John Roberts, chief justice of the US supreme court, should be very worried about how history will regard him. Roberts sees himself as a cautious conservative committed to protecting our institutions, but it increasingly looks as if history will view him very differently – as a deeply flawed chief justice who paved the way for the US to become an authoritarian state.

Roberts can’t possibly want to be viewed that way. But it is inarguable that several decisions he played a huge role in – most notably Citizens United and last year’s startling ruling that gave presidents far-reaching immunity from prosecution – helped lay the groundwork for Donald Trump’s increasingly authoritarian presidency. How could Roberts not realize that the immunity decision he authored would embolden Trump to violate law after law and act like an authoritarian?

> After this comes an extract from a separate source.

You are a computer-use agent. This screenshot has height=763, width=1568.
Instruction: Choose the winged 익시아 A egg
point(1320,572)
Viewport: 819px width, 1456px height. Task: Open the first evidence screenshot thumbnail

Ever since Roberts became chief justice in 2005, two of his main objectives have been clear: to boost corporate America and to help Republicans consolidate power. Roberts didn’t seem to mind that several of his key court rulings, especially Citizens United, were turning the US into a plutocracy, with the rich and corporations having huge, undue power. But he must feel very uncomfortable that second-term Trump is quickly transforming the US into an authoritarian state, as Trump and Elon Musk steamroll the constitution and federal law while the president seeks retribution against perceived enemies and fails to fully comply with several judicial decisions.

Citizens United and several rulings that flowed from it – rulings that let corporations and wealthy individuals spend unlimited money on political campaigns – have played a key role in enabling Trump, in a mere few weeks, to create the most authoritarian presidency in US history. Thanks to those rulings, Musk was able to give more than $250m to help elect Trump and with that money, seemingly purchase unprecedented power by becoming Trump’s unelected chief operating officer and hatchet man.

Citizens United was dangerously myopic. Not only did it fail to see that income inequality was rapidly worsening, but also failed to foresee that super-rich individuals would someday give gargantuan amounts – like Musk’s $250m-plus and Miriam Adelson’s $100m – that would go far to overwhelm the voices of average Americans. What’s more, having the world’s richest man at his side has supercharged Trump’s ability to act in authoritarian ways. Republicans in Congress have grown terrified of opposing Trump, whether on his stabbing Ukraine in the back, his wholesale firings of federal employees or his trashing agencies that Congress funded, because they know that Musk can singlehandedly bankroll a primary challenge against them (and use his X account, with more than 200 million followers, to pummel them and sic the mob on them).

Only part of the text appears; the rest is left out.